(What the task asks)
Which of the lines below hold "computer"? Please return each one.

[Stored records]
- Opening Delimiter -
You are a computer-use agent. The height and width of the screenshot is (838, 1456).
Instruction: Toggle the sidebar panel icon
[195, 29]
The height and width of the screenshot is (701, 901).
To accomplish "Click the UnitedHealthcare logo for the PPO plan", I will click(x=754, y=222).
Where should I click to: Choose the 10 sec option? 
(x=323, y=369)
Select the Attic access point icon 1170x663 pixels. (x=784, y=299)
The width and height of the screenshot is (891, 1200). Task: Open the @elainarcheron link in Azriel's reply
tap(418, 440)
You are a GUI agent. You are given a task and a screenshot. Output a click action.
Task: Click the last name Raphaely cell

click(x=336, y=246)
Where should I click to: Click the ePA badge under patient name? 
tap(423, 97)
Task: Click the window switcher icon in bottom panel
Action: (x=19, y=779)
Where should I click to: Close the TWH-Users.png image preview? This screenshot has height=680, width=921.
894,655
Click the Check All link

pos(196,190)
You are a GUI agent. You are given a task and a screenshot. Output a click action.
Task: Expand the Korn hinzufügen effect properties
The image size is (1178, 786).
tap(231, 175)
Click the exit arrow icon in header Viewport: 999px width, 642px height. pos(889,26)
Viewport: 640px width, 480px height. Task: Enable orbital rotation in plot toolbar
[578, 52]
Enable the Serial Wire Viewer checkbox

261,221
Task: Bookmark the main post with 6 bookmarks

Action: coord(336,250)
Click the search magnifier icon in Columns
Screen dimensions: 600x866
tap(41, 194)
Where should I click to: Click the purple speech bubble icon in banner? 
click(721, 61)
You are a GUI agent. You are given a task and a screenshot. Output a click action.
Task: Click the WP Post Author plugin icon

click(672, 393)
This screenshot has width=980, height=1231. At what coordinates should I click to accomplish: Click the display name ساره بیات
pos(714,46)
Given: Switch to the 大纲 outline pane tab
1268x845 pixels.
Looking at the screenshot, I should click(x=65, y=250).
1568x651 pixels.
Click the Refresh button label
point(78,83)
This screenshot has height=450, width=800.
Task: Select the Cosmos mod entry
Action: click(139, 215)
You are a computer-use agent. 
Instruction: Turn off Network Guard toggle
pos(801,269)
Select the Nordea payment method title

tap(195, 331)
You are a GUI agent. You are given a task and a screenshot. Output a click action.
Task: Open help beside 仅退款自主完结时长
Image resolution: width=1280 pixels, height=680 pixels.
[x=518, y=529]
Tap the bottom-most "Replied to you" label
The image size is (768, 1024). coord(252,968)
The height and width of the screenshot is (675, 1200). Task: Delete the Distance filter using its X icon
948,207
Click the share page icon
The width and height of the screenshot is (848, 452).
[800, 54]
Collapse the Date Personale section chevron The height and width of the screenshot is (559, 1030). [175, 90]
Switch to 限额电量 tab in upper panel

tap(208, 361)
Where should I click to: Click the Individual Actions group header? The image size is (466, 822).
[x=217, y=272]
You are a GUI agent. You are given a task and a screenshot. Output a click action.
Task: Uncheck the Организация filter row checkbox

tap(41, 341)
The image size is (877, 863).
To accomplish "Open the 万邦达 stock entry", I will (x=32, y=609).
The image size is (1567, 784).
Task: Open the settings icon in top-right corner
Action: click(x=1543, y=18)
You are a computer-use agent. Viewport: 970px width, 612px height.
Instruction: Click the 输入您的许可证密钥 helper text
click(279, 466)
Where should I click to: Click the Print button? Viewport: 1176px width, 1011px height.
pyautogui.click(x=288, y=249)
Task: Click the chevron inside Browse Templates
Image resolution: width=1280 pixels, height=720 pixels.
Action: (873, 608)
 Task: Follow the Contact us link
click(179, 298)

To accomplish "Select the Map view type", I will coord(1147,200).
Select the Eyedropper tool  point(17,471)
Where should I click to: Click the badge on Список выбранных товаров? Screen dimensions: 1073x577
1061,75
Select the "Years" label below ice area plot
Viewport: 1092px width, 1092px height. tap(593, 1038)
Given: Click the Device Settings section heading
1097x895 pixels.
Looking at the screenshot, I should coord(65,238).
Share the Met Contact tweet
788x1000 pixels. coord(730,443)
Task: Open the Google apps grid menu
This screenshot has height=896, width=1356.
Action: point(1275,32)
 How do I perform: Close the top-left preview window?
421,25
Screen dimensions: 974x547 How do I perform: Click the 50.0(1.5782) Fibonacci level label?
- Closing Delimiter -
(Answer to this exercise)
You are a computer-use agent. The height and width of the screenshot is (838, 1456).
You are a computer-use agent. 
You are a computer-use agent. Viewport: 970px width, 612px height.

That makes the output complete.